Hanefi mezhebine göre Cuma namazında aranan şartların bayram namazı için de söz konusu olduğuna işaret eden Sayar, "Yani Hanefi mezhebinde bayram namazı vaciptir, mutlaka cemaatle camide kılınması gerekir. Bu mezhebe göre insanların evlerinde tek başına veya bir araya gelerek cemaatle bayram namazı kılmaları uygun değildir. Dolayısıyla Müslüman kardeşlerimize tavsiyemiz bayram günü erkenden kalkmalarıdır. Sabah namazından sonra Kur'an-ı Kerim okuyarak, tekbir, tehlil getirerek, zikir fikir yaparak beklerler. Sonra bizim kerahat vakti dediğimiz yani bayram namazının kılınma vakti girince evlerinde 2 rekat veya 4 rekat Allah rızası için 'duha namazı' kılarlar. 'Kuşluk duha namazı' zaten her zaman kılınan bir namazdır, yani nafile namazlardan birisidir. Onu kılabilirler, dua ederler, bunu tavsiye ediyoruz. Böylece bayramı ihya etmiş olurlar" diye konuştu.
Sayar, Şafi mezhebinde de asıl olan yine bayram namazının cemaatle camide kılınması olduğunu, farklı bir görüş olarak bu mezhebin içtihadının bayram namazını kaçıran insanların evlerinde tek başına veya cemaat olarak da bayram namazını kılabileceği yönünde olduğunu kaydetti. Sayar, "İsteyen kardeşlerimiz, özellikle Şafi mezhebine mensup olan kardeşlerimiz bu görüşle de amel edebilirler" dedi.
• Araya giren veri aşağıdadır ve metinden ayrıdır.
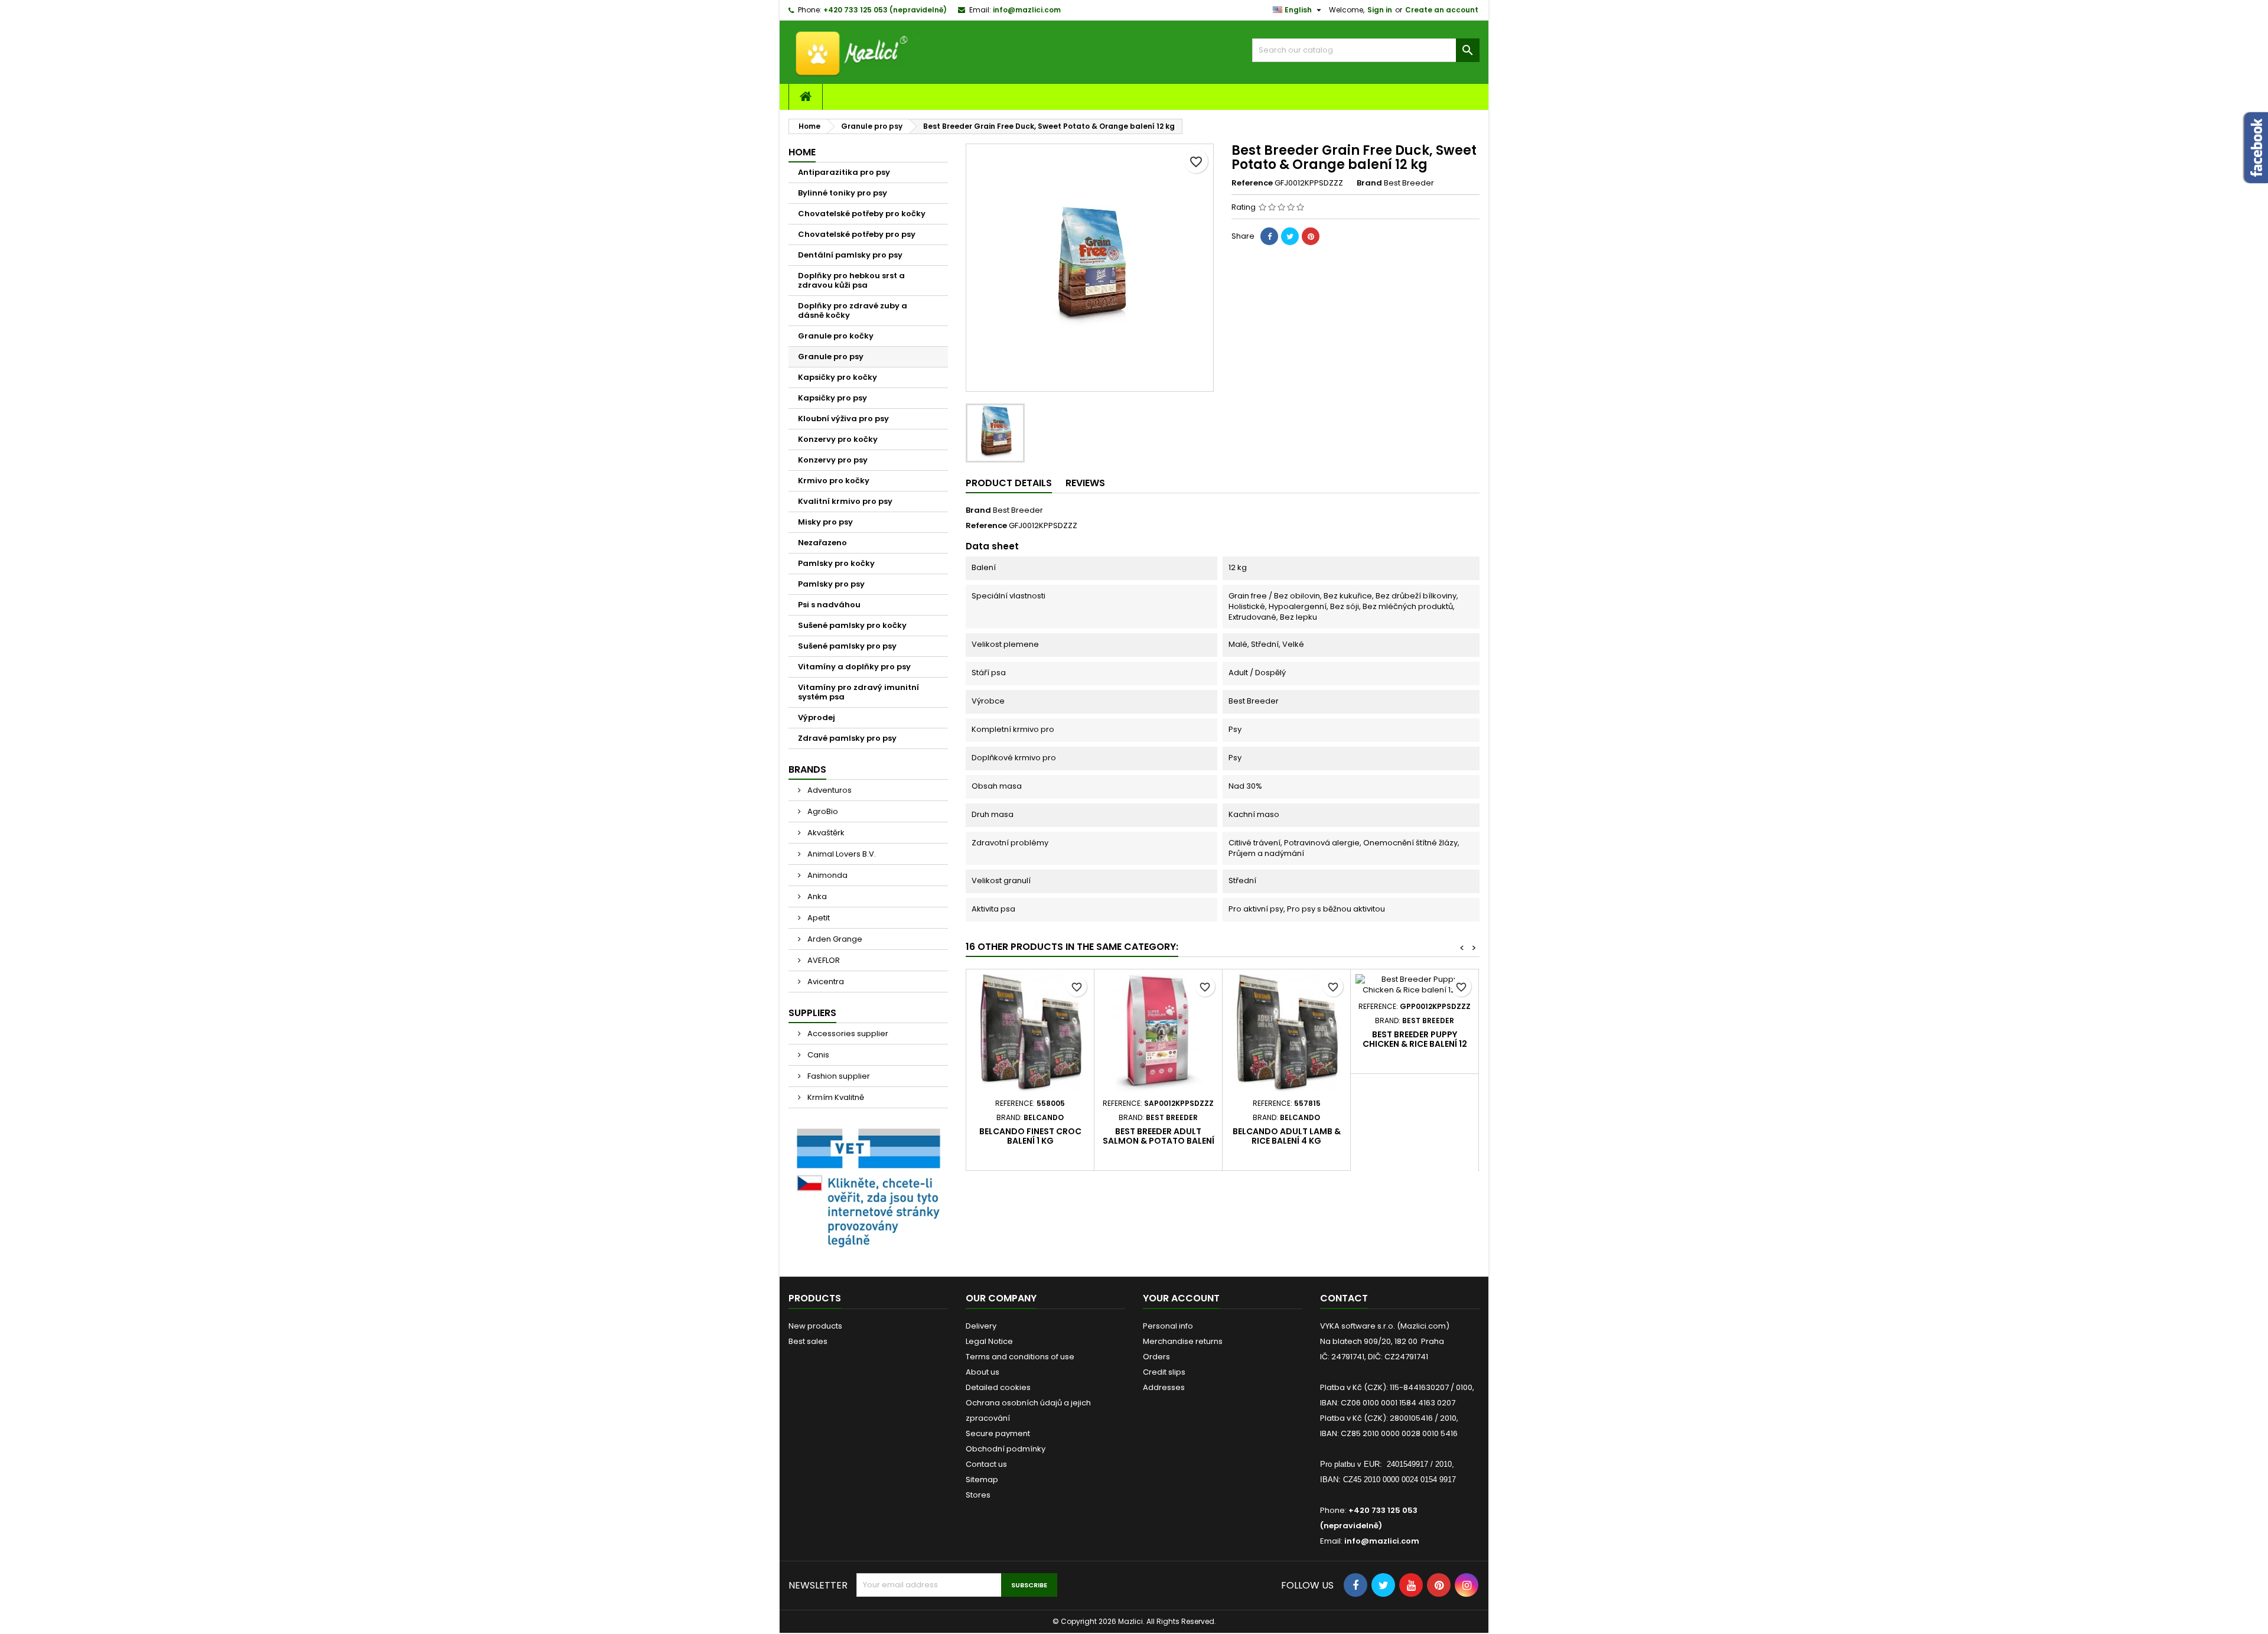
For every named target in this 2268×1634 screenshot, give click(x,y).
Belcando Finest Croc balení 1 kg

"Fitre, bayramdan önce verilmeli"
Bayramda yardımlaşmanın da önemli olduğunu ifade eden Sayar, Müslümanların Ramazan ayında vermesi gereken fıtr sadakasına (fitre) dikkat çekerek, "Bunun mutlaka Ramazan Bayramı’ndan önce verilmesi gerekir. Şimdi verilebilir, bunun miktarını Din İşleri Yüksek Kurulu 27 lira olarak belirledi. Bu şu manaya gelmiyor; herkes 27 lira olarak fitresini verecek. Hayır, bu asgari miktardır. Müslümanlar kendi bir günlük masrafları neyse onun karşılığını fıtr sadakası olarak bayram namazından önce vermeleri gerekir. Veremezlerse bayramdan sonra da verirler, ama biraz daha noksan olmuş olur" bilgisini paylaştı.